One of the nasty byproducts of bubbles is the tremendous distortions in the market they create. Capital is misallocated for years until a crash ultimately happens. The mother of all bubbles, the Everything Bubble, will cause the most significant financial calamity of the 21st Century. The truly immoral part is its negative impact on later generations. The younger generation will struggle to pay off a massive debt they didn’t create.

The value of gold has demonstrated resilience in highly adverse environments. Many investors are frustrated that gold hasn’t performed better than it has. Although gold went down a few times between 2013 and 2016, it bounced back every time.

People should change how they think about gold and remember that the precious metal has maintained its resilience through monetary collapses and will continue to do so. As an insurance policy, gold is a store of value and not an asset to drive returns. The worse things get, the better gold will perform.
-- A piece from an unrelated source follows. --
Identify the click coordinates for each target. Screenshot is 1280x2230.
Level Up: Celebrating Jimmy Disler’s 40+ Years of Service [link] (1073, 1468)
Investors must understand that gold is a store of value and not an investment like a stock. Look at inflation as an example. When inflation increases, the purchasing power of the money you have decreased. With a 10% inflation rate, something that costs $1.00 will now cost you $1.10. You would need more currency to buy the same goods. Since gold holds its value, you can offset the loss of purchasing power of your dollars by investing in gold.
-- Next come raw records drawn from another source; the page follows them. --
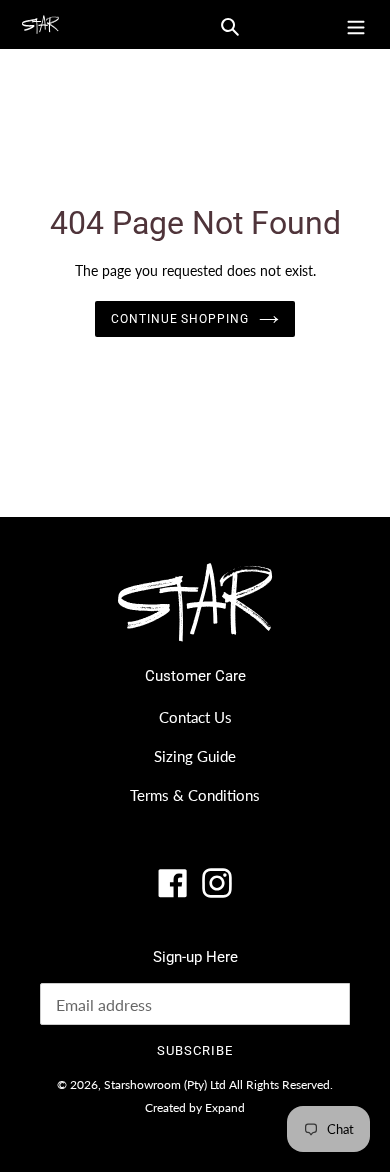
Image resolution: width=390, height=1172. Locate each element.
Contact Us (195, 717)
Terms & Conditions (195, 795)
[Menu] (356, 24)
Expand (225, 1107)
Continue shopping (180, 319)
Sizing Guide (195, 756)
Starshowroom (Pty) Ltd (165, 1084)
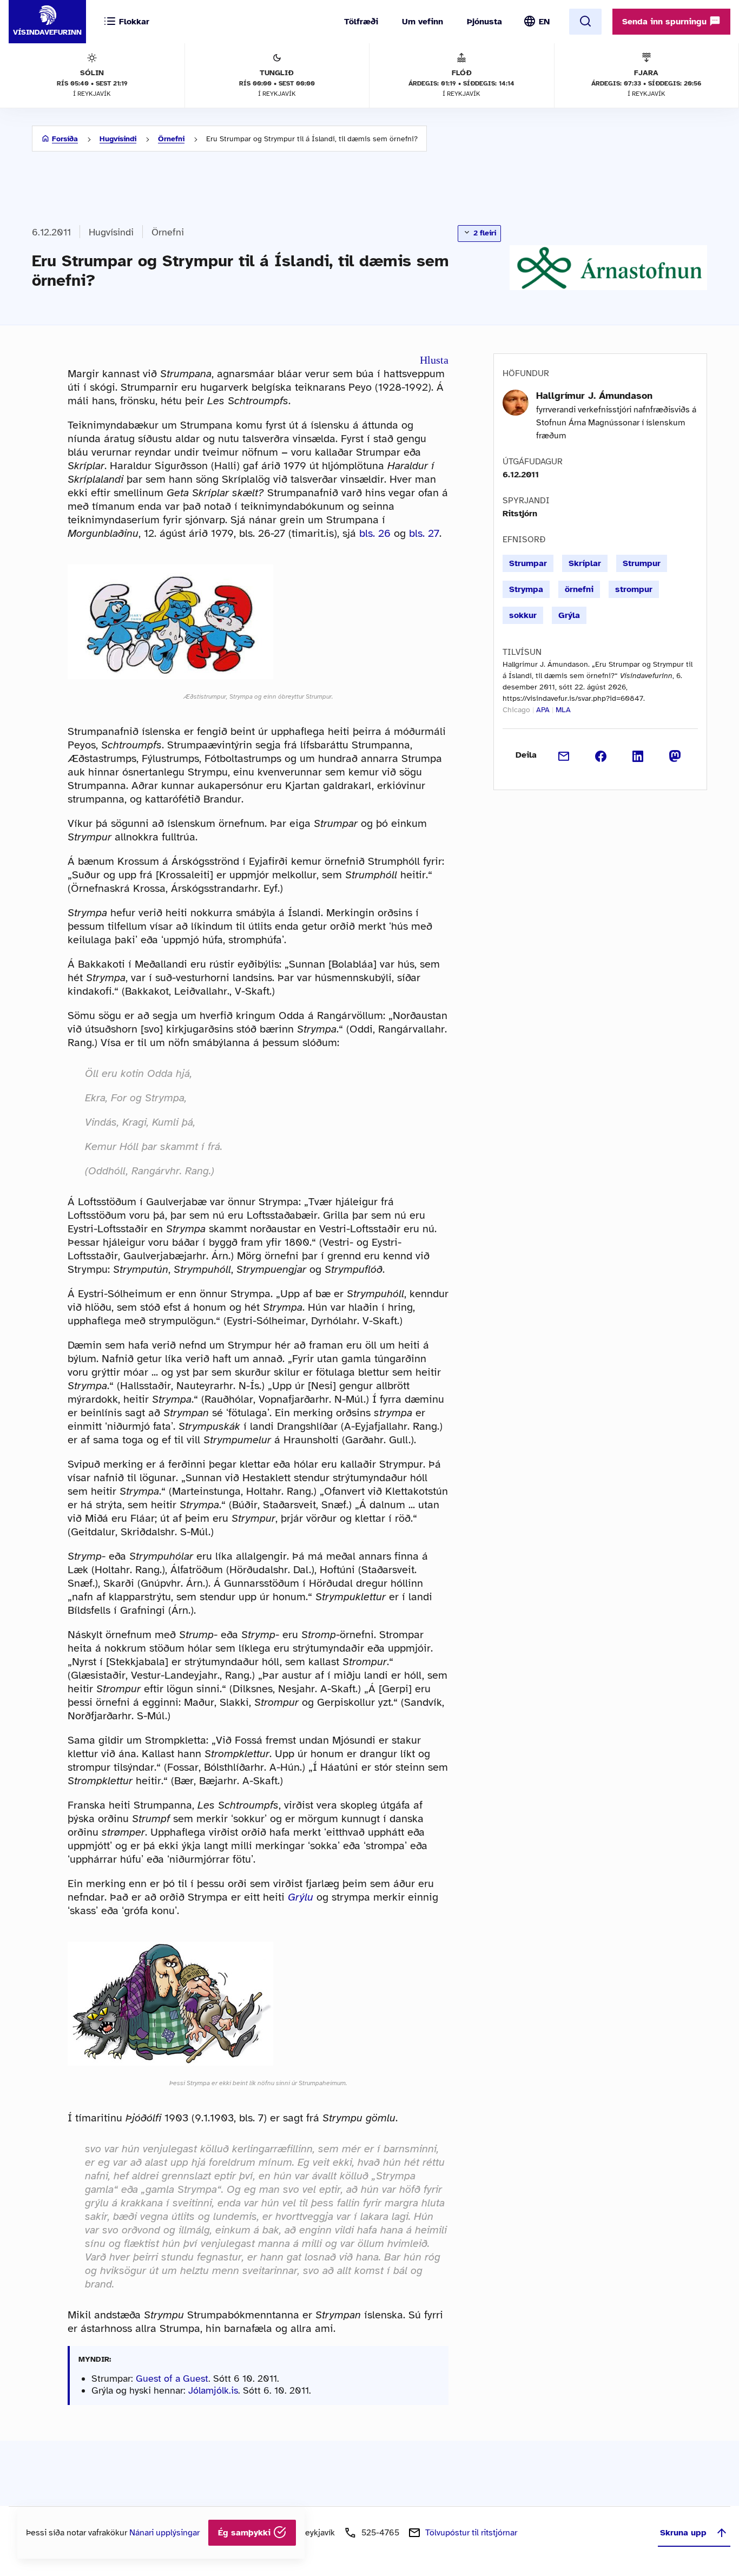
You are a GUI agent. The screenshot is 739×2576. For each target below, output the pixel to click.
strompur (633, 589)
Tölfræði (361, 21)
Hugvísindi (118, 138)
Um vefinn (422, 21)
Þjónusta (484, 21)
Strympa (526, 589)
Gold prices usually increase when the economy weakens as investors flock to the mainstay of all safe-haven assets.

Gold is a universal indicator of economic health. Gold is a foundational asset for countries and central banks. Even though no country is on the gold standard today, many countries still hold large reserves of gold in case of economic collapse. Despite financial circumstances, gold works as a source of trust because it has no credit or counter-party concerns. Banks use it to hedge against loans made to their government.

The Saint-Gaudens Double Eagle is a classic coin and is considered the premier numismatic gold coin of US coinage. They were minted and released for circulation between 1907 and 1933 when President Roosevelt ordered the confiscation of gold. The Saint-Gaudens Double Eagles seen on the market today are the survivors from that era. Saint-Gaudens Double Eagles are rare.

The Double Eagle is a coin with a face value of $20. The first double eagles were Gold Liberty coins circulated in 1850. President Teddy Roosevelt commissioned Augustus Saint-Gaudens, the most famous sculptor of the era, to create new designs for American coinage.